Your task:
Give back every line of the data below without a single change, keeping each character and line break in place.

Stored rows:
···
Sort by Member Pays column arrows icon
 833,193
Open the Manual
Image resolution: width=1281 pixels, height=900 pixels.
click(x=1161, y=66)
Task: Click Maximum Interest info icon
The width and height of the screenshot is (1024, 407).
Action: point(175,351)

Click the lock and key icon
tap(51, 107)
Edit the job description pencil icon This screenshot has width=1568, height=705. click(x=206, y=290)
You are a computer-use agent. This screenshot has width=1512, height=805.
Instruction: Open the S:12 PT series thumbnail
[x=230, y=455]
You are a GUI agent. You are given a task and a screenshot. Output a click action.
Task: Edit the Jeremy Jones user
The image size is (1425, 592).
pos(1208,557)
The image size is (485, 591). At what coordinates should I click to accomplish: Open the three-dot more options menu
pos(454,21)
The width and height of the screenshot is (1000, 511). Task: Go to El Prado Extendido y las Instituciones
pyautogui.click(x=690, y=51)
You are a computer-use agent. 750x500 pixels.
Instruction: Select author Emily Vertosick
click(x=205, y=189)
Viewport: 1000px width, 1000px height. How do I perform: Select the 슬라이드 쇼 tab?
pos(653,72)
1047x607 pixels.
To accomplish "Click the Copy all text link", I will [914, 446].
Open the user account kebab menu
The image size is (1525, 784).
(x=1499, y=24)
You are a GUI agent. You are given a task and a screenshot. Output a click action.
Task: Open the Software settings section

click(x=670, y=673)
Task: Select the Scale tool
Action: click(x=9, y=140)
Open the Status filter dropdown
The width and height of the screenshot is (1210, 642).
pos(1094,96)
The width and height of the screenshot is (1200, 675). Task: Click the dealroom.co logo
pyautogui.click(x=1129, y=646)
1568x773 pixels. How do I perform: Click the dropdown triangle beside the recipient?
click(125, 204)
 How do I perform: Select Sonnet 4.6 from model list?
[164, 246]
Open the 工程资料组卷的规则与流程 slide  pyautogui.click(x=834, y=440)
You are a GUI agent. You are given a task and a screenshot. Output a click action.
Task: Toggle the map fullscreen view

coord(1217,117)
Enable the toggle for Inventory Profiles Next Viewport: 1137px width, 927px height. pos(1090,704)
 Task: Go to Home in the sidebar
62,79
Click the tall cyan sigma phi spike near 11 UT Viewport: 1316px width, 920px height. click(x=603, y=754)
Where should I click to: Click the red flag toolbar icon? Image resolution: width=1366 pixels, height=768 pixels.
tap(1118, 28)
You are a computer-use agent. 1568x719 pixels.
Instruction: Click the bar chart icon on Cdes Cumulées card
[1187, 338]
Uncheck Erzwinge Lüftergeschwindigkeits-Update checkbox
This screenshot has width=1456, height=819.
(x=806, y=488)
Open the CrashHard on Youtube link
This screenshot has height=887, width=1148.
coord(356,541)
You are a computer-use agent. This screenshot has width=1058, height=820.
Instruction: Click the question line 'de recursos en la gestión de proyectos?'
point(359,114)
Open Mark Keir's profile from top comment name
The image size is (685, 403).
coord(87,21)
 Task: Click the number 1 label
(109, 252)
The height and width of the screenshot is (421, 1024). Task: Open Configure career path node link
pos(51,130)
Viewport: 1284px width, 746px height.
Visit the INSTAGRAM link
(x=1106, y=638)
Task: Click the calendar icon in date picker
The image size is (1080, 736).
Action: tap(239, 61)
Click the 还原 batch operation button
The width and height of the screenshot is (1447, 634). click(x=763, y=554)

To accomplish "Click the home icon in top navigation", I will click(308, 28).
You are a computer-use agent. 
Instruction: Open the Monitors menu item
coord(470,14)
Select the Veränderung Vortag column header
···
Task response:
Sort by Member Pays column arrows icon
 833,193
Open the Manual
Image resolution: width=1281 pixels, height=900 pixels.
click(x=1161, y=66)
Task: Click Maximum Interest info icon
The width and height of the screenshot is (1024, 407).
Action: point(175,351)

Click the lock and key icon
tap(51, 107)
Edit the job description pencil icon This screenshot has width=1568, height=705. click(x=206, y=290)
You are a computer-use agent. This screenshot has width=1512, height=805.
Instruction: Open the S:12 PT series thumbnail
[x=230, y=455]
You are a GUI agent. You are given a task and a screenshot. Output a click action.
Task: Edit the Jeremy Jones user
The image size is (1425, 592).
pos(1208,557)
The image size is (485, 591). At what coordinates should I click to accomplish: Open the three-dot more options menu
pos(454,21)
The width and height of the screenshot is (1000, 511). Task: Go to El Prado Extendido y las Instituciones
pyautogui.click(x=690, y=51)
You are a computer-use agent. 750x500 pixels.
Instruction: Select author Emily Vertosick
click(x=205, y=189)
Viewport: 1000px width, 1000px height. How do I perform: Select the 슬라이드 쇼 tab?
pos(653,72)
1047x607 pixels.
To accomplish "Click the Copy all text link", I will [914, 446].
Open the user account kebab menu
The image size is (1525, 784).
(x=1499, y=24)
You are a GUI agent. You are given a task and a screenshot. Output a click action.
Task: Open the Software settings section

click(x=670, y=673)
Task: Select the Scale tool
Action: click(x=9, y=140)
Open the Status filter dropdown
The width and height of the screenshot is (1210, 642).
pos(1094,96)
The width and height of the screenshot is (1200, 675). Task: Click the dealroom.co logo
pyautogui.click(x=1129, y=646)
1568x773 pixels. How do I perform: Click the dropdown triangle beside the recipient?
click(125, 204)
 How do I perform: Select Sonnet 4.6 from model list?
[164, 246]
Open the 工程资料组卷的规则与流程 slide  pyautogui.click(x=834, y=440)
You are a GUI agent. You are given a task and a screenshot. Output a click action.
Task: Toggle the map fullscreen view

coord(1217,117)
Enable the toggle for Inventory Profiles Next Viewport: 1137px width, 927px height. pos(1090,704)
 Task: Go to Home in the sidebar
62,79
Click the tall cyan sigma phi spike near 11 UT Viewport: 1316px width, 920px height. click(x=603, y=754)
Where should I click to: Click the red flag toolbar icon? Image resolution: width=1366 pixels, height=768 pixels.
tap(1118, 28)
You are a computer-use agent. 1568x719 pixels.
Instruction: Click the bar chart icon on Cdes Cumulées card
[1187, 338]
Uncheck Erzwinge Lüftergeschwindigkeits-Update checkbox
This screenshot has width=1456, height=819.
(x=806, y=488)
Open the CrashHard on Youtube link
This screenshot has height=887, width=1148.
coord(356,541)
You are a computer-use agent. This screenshot has width=1058, height=820.
Instruction: Click the question line 'de recursos en la gestión de proyectos?'
point(359,114)
Open Mark Keir's profile from top comment name
The image size is (685, 403).
coord(87,21)
 Task: Click the number 1 label
(109, 252)
The height and width of the screenshot is (421, 1024). Task: Open Configure career path node link
pos(51,130)
Viewport: 1284px width, 746px height.
Visit the INSTAGRAM link
(x=1106, y=638)
Task: Click the calendar icon in date picker
The image size is (1080, 736).
Action: tap(239, 61)
Click the 还原 batch operation button
The width and height of the screenshot is (1447, 634). click(x=763, y=554)

To accomplish "Click the home icon in top navigation", I will click(308, 28).
You are a computer-use agent. 
Instruction: Open the Monitors menu item
coord(470,14)
Select the Veränderung Vortag column header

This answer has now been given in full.